▶ Exercise requirements
Give the data again in full, exactly as written below.

:: Material provided ::

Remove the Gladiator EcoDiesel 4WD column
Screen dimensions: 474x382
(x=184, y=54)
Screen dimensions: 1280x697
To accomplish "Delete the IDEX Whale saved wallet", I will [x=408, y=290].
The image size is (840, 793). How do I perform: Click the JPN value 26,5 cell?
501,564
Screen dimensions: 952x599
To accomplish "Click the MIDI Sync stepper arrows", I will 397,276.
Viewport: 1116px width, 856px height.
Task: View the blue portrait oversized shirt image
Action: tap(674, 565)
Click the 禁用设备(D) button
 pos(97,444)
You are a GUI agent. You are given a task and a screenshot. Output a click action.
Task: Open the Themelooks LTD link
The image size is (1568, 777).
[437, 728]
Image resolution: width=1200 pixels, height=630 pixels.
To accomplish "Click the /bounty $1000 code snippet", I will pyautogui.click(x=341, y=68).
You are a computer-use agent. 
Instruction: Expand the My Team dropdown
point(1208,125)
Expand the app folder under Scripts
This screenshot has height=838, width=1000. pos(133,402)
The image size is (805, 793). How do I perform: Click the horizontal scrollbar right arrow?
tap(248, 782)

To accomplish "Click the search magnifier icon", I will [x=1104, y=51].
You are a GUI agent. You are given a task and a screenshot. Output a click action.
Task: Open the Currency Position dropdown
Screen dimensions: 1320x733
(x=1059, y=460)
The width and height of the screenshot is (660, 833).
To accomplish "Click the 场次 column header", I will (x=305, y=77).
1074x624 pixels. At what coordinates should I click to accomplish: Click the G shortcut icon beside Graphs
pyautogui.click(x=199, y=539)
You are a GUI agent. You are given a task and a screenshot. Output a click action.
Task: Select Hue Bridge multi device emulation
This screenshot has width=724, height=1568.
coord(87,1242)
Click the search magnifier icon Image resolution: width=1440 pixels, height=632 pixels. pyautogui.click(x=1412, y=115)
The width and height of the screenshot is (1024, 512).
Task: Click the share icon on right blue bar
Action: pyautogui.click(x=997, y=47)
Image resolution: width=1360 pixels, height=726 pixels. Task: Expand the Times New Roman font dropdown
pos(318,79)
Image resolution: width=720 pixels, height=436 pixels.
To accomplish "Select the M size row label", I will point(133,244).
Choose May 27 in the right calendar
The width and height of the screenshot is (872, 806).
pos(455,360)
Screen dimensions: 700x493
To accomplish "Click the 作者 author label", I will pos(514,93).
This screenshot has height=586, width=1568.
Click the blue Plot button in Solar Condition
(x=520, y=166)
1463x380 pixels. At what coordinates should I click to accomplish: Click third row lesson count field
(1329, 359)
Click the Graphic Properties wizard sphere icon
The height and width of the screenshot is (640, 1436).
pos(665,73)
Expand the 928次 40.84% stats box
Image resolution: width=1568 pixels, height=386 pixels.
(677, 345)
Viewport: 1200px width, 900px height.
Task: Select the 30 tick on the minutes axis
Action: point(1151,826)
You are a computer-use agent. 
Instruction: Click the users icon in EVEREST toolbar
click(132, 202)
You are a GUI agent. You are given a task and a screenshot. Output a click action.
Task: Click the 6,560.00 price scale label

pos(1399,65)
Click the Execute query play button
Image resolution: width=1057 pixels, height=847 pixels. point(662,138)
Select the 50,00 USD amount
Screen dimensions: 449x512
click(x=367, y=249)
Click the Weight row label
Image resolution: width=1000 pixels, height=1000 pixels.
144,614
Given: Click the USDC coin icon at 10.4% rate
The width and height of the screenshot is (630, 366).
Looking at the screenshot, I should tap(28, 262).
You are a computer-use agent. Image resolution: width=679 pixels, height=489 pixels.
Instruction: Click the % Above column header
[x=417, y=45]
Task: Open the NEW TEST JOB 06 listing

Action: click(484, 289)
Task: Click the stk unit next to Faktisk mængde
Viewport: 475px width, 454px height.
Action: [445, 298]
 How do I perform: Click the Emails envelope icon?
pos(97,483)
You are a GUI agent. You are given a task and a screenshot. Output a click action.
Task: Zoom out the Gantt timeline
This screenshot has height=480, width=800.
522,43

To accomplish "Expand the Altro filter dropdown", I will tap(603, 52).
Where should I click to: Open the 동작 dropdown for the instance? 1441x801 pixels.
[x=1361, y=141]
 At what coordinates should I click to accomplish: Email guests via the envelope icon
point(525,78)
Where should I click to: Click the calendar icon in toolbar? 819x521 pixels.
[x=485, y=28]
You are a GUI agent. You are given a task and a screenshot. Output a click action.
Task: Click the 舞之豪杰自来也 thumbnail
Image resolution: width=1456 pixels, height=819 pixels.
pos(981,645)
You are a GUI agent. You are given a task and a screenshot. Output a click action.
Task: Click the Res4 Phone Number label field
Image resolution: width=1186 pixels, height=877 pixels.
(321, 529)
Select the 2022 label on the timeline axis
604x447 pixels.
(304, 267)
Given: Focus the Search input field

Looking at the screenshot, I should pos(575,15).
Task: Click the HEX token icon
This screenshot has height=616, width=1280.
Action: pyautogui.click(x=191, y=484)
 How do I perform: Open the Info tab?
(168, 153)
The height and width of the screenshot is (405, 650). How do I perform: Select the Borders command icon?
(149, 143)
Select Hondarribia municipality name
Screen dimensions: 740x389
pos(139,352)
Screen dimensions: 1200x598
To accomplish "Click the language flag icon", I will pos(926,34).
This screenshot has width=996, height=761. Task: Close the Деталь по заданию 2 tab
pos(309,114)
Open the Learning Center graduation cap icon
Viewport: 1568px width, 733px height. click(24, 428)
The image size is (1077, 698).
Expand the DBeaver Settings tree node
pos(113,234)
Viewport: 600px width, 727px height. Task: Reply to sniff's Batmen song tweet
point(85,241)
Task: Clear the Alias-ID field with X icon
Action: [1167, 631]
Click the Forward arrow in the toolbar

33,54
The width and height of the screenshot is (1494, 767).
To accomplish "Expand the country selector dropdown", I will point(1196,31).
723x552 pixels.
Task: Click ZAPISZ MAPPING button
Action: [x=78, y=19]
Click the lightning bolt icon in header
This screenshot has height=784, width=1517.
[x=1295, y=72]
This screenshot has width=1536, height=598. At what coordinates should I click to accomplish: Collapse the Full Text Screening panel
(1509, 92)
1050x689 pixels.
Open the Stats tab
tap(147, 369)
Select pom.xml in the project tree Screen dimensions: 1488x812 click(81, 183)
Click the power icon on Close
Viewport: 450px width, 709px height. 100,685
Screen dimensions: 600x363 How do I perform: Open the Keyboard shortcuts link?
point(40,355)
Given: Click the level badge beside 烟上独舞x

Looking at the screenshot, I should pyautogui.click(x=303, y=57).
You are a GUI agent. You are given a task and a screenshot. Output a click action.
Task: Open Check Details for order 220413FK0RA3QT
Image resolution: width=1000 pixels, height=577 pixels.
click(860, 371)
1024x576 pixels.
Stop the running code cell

:::

▶ Result of the exercise
Remove the Gladiator EcoDiesel 4WD column
Screen dimensions: 474x382
(x=184, y=54)
Screen dimensions: 1280x697
To accomplish "Delete the IDEX Whale saved wallet", I will [x=408, y=290].
The image size is (840, 793). How do I perform: Click the JPN value 26,5 cell?
501,564
Screen dimensions: 952x599
To accomplish "Click the MIDI Sync stepper arrows", I will 397,276.
Viewport: 1116px width, 856px height.
Task: View the blue portrait oversized shirt image
Action: tap(674, 565)
Click the 禁用设备(D) button
 pos(97,444)
You are a GUI agent. You are given a task and a screenshot. Output a click action.
Task: Open the Themelooks LTD link
The image size is (1568, 777).
[437, 728]
Image resolution: width=1200 pixels, height=630 pixels.
To accomplish "Click the /bounty $1000 code snippet", I will pyautogui.click(x=341, y=68).
You are a computer-use agent. 
Instruction: Expand the My Team dropdown
point(1208,125)
Expand the app folder under Scripts
This screenshot has height=838, width=1000. pos(133,402)
The image size is (805, 793). How do I perform: Click the horizontal scrollbar right arrow?
tap(248, 782)

To accomplish "Click the search magnifier icon", I will [x=1104, y=51].
You are a GUI agent. You are given a task and a screenshot. Output a click action.
Task: Open the Currency Position dropdown
Screen dimensions: 1320x733
(x=1059, y=460)
The width and height of the screenshot is (660, 833).
To accomplish "Click the 场次 column header", I will (x=305, y=77).
1074x624 pixels. At what coordinates should I click to accomplish: Click the G shortcut icon beside Graphs
pyautogui.click(x=199, y=539)
You are a GUI agent. You are given a task and a screenshot. Output a click action.
Task: Select Hue Bridge multi device emulation
This screenshot has width=724, height=1568.
coord(87,1242)
Click the search magnifier icon Image resolution: width=1440 pixels, height=632 pixels. pyautogui.click(x=1412, y=115)
The width and height of the screenshot is (1024, 512).
Task: Click the share icon on right blue bar
Action: pyautogui.click(x=997, y=47)
Image resolution: width=1360 pixels, height=726 pixels. Task: Expand the Times New Roman font dropdown
pos(318,79)
Image resolution: width=720 pixels, height=436 pixels.
To accomplish "Select the M size row label", I will point(133,244).
Choose May 27 in the right calendar
The width and height of the screenshot is (872, 806).
pos(455,360)
Screen dimensions: 700x493
To accomplish "Click the 作者 author label", I will pos(514,93).
This screenshot has height=586, width=1568.
Click the blue Plot button in Solar Condition
(x=520, y=166)
1463x380 pixels. At what coordinates should I click to accomplish: Click third row lesson count field
(1329, 359)
Click the Graphic Properties wizard sphere icon
The height and width of the screenshot is (640, 1436).
pos(665,73)
Expand the 928次 40.84% stats box
Image resolution: width=1568 pixels, height=386 pixels.
(677, 345)
Viewport: 1200px width, 900px height.
Task: Select the 30 tick on the minutes axis
Action: point(1151,826)
You are a computer-use agent. 
Instruction: Click the users icon in EVEREST toolbar
click(132, 202)
You are a GUI agent. You are given a task and a screenshot. Output a click action.
Task: Click the 6,560.00 price scale label

pos(1399,65)
Click the Execute query play button
Image resolution: width=1057 pixels, height=847 pixels. point(662,138)
Select the 50,00 USD amount
Screen dimensions: 449x512
click(x=367, y=249)
Click the Weight row label
Image resolution: width=1000 pixels, height=1000 pixels.
144,614
Given: Click the USDC coin icon at 10.4% rate
The width and height of the screenshot is (630, 366).
Looking at the screenshot, I should tap(28, 262).
You are a computer-use agent. Image resolution: width=679 pixels, height=489 pixels.
Instruction: Click the % Above column header
[x=417, y=45]
Task: Open the NEW TEST JOB 06 listing

Action: click(484, 289)
Task: Click the stk unit next to Faktisk mængde
Viewport: 475px width, 454px height.
Action: [445, 298]
 How do I perform: Click the Emails envelope icon?
pos(97,483)
You are a GUI agent. You are given a task and a screenshot. Output a click action.
Task: Zoom out the Gantt timeline
This screenshot has height=480, width=800.
522,43

To accomplish "Expand the Altro filter dropdown", I will tap(603, 52).
Where should I click to: Open the 동작 dropdown for the instance? 1441x801 pixels.
[x=1361, y=141]
 At what coordinates should I click to accomplish: Email guests via the envelope icon
point(525,78)
Where should I click to: Click the calendar icon in toolbar? 819x521 pixels.
[x=485, y=28]
You are a GUI agent. You are given a task and a screenshot. Output a click action.
Task: Click the 舞之豪杰自来也 thumbnail
Image resolution: width=1456 pixels, height=819 pixels.
pos(981,645)
You are a GUI agent. You are given a task and a screenshot. Output a click action.
Task: Click the Res4 Phone Number label field
Image resolution: width=1186 pixels, height=877 pixels.
(321, 529)
Select the 2022 label on the timeline axis
604x447 pixels.
(304, 267)
Given: Focus the Search input field

Looking at the screenshot, I should pos(575,15).
Task: Click the HEX token icon
This screenshot has height=616, width=1280.
Action: pyautogui.click(x=191, y=484)
 How do I perform: Open the Info tab?
(168, 153)
The height and width of the screenshot is (405, 650). How do I perform: Select the Borders command icon?
(149, 143)
Select Hondarribia municipality name
Screen dimensions: 740x389
pos(139,352)
Screen dimensions: 1200x598
To accomplish "Click the language flag icon", I will pos(926,34).
This screenshot has width=996, height=761. Task: Close the Деталь по заданию 2 tab
pos(309,114)
Open the Learning Center graduation cap icon
Viewport: 1568px width, 733px height. click(24, 428)
The image size is (1077, 698).
Expand the DBeaver Settings tree node
pos(113,234)
Viewport: 600px width, 727px height. Task: Reply to sniff's Batmen song tweet
point(85,241)
Task: Clear the Alias-ID field with X icon
Action: [1167, 631]
Click the Forward arrow in the toolbar

33,54
The width and height of the screenshot is (1494, 767).
To accomplish "Expand the country selector dropdown", I will point(1196,31).
723x552 pixels.
Task: Click ZAPISZ MAPPING button
Action: [x=78, y=19]
Click the lightning bolt icon in header
This screenshot has height=784, width=1517.
[x=1295, y=72]
This screenshot has width=1536, height=598. At what coordinates should I click to accomplish: Collapse the Full Text Screening panel
(1509, 92)
1050x689 pixels.
Open the Stats tab
tap(147, 369)
Select pom.xml in the project tree Screen dimensions: 1488x812 click(81, 183)
Click the power icon on Close
Viewport: 450px width, 709px height. 100,685
Screen dimensions: 600x363 How do I perform: Open the Keyboard shortcuts link?
point(40,355)
Given: Click the level badge beside 烟上独舞x

Looking at the screenshot, I should pyautogui.click(x=303, y=57).
You are a GUI agent. You are given a task and a screenshot. Output a click action.
Task: Open Check Details for order 220413FK0RA3QT
Image resolution: width=1000 pixels, height=577 pixels.
click(860, 371)
1024x576 pixels.
Stop the running code cell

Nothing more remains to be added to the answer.